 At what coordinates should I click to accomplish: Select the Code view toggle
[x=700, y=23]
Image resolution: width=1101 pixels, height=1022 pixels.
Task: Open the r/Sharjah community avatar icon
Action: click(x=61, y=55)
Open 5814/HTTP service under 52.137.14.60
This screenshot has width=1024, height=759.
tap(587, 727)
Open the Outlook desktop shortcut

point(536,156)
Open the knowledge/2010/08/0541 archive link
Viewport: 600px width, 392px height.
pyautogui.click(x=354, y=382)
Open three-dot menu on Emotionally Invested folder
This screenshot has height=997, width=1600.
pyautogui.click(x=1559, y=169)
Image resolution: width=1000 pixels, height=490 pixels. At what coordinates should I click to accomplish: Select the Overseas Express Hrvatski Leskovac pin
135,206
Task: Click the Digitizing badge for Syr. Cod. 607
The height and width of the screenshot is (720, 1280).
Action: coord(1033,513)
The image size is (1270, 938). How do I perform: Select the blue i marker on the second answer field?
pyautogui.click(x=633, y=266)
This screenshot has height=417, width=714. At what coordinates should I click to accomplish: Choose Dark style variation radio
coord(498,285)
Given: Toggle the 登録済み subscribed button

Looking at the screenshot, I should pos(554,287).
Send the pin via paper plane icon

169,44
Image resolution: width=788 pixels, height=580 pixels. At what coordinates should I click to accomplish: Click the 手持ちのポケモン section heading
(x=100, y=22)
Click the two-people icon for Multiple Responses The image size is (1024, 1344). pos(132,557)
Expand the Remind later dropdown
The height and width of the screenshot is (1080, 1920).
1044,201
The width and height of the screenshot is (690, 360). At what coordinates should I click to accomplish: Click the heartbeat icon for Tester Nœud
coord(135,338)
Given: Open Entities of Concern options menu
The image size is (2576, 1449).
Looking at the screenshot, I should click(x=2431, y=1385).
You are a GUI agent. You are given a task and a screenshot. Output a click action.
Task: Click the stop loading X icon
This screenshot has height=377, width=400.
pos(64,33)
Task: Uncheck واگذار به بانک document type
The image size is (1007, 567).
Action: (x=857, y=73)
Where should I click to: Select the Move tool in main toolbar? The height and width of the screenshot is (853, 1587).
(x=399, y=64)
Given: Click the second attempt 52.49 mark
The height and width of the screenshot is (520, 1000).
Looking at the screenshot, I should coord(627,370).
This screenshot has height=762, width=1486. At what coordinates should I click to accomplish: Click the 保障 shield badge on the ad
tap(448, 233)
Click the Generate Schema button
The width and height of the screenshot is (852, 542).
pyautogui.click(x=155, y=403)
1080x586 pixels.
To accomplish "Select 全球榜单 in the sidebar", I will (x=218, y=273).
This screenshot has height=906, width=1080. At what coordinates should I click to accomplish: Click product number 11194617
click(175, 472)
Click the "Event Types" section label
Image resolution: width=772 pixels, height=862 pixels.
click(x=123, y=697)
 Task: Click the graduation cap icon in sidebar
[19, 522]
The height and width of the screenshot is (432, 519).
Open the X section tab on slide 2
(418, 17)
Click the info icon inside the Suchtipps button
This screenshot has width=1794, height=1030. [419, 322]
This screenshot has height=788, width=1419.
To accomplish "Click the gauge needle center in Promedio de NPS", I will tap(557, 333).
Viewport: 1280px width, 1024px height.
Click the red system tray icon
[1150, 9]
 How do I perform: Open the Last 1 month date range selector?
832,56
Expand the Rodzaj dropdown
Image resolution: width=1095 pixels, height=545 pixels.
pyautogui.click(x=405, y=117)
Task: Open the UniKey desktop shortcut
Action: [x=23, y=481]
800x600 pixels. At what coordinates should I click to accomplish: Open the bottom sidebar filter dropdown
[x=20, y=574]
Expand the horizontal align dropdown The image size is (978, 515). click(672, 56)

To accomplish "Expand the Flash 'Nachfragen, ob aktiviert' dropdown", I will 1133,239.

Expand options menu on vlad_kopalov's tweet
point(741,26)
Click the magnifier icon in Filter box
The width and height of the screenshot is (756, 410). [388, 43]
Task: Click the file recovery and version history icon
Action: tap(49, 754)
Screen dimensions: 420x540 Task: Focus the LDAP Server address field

## Challenge
Set down every one of the entries above word for word.

## Final result
 At what coordinates should I click to accomplish: Select the Code view toggle
[x=700, y=23]
Image resolution: width=1101 pixels, height=1022 pixels.
Task: Open the r/Sharjah community avatar icon
Action: click(x=61, y=55)
Open 5814/HTTP service under 52.137.14.60
This screenshot has width=1024, height=759.
tap(587, 727)
Open the Outlook desktop shortcut

point(536,156)
Open the knowledge/2010/08/0541 archive link
Viewport: 600px width, 392px height.
pyautogui.click(x=354, y=382)
Open three-dot menu on Emotionally Invested folder
This screenshot has height=997, width=1600.
pyautogui.click(x=1559, y=169)
Image resolution: width=1000 pixels, height=490 pixels. At what coordinates should I click to accomplish: Select the Overseas Express Hrvatski Leskovac pin
135,206
Task: Click the Digitizing badge for Syr. Cod. 607
The height and width of the screenshot is (720, 1280).
Action: coord(1033,513)
The image size is (1270, 938). How do I perform: Select the blue i marker on the second answer field?
pyautogui.click(x=633, y=266)
This screenshot has height=417, width=714. At what coordinates should I click to accomplish: Choose Dark style variation radio
coord(498,285)
Given: Toggle the 登録済み subscribed button

Looking at the screenshot, I should pos(554,287).
Send the pin via paper plane icon

169,44
Image resolution: width=788 pixels, height=580 pixels. At what coordinates should I click to accomplish: Click the 手持ちのポケモン section heading
(x=100, y=22)
Click the two-people icon for Multiple Responses The image size is (1024, 1344). pos(132,557)
Expand the Remind later dropdown
The height and width of the screenshot is (1080, 1920).
1044,201
The width and height of the screenshot is (690, 360). At what coordinates should I click to accomplish: Click the heartbeat icon for Tester Nœud
coord(135,338)
Given: Open Entities of Concern options menu
The image size is (2576, 1449).
Looking at the screenshot, I should click(x=2431, y=1385).
You are a GUI agent. You are given a task and a screenshot. Output a click action.
Task: Click the stop loading X icon
This screenshot has height=377, width=400.
pos(64,33)
Task: Uncheck واگذار به بانک document type
The image size is (1007, 567).
Action: (x=857, y=73)
Where should I click to: Select the Move tool in main toolbar? The height and width of the screenshot is (853, 1587).
(x=399, y=64)
Given: Click the second attempt 52.49 mark
The height and width of the screenshot is (520, 1000).
Looking at the screenshot, I should coord(627,370).
This screenshot has height=762, width=1486. At what coordinates should I click to accomplish: Click the 保障 shield badge on the ad
tap(448, 233)
Click the Generate Schema button
The width and height of the screenshot is (852, 542).
pyautogui.click(x=155, y=403)
1080x586 pixels.
To accomplish "Select 全球榜单 in the sidebar", I will (x=218, y=273).
This screenshot has height=906, width=1080. At what coordinates should I click to accomplish: Click product number 11194617
click(175, 472)
Click the "Event Types" section label
Image resolution: width=772 pixels, height=862 pixels.
click(x=123, y=697)
 Task: Click the graduation cap icon in sidebar
[19, 522]
The height and width of the screenshot is (432, 519).
Open the X section tab on slide 2
(418, 17)
Click the info icon inside the Suchtipps button
This screenshot has width=1794, height=1030. [419, 322]
This screenshot has height=788, width=1419.
To accomplish "Click the gauge needle center in Promedio de NPS", I will tap(557, 333).
Viewport: 1280px width, 1024px height.
Click the red system tray icon
[1150, 9]
 How do I perform: Open the Last 1 month date range selector?
832,56
Expand the Rodzaj dropdown
Image resolution: width=1095 pixels, height=545 pixels.
pyautogui.click(x=405, y=117)
Task: Open the UniKey desktop shortcut
Action: [x=23, y=481]
800x600 pixels. At what coordinates should I click to accomplish: Open the bottom sidebar filter dropdown
[x=20, y=574]
Expand the horizontal align dropdown The image size is (978, 515). click(672, 56)

To accomplish "Expand the Flash 'Nachfragen, ob aktiviert' dropdown", I will 1133,239.

Expand options menu on vlad_kopalov's tweet
point(741,26)
Click the magnifier icon in Filter box
The width and height of the screenshot is (756, 410). [388, 43]
Task: Click the file recovery and version history icon
Action: tap(49, 754)
Screen dimensions: 420x540 Task: Focus the LDAP Server address field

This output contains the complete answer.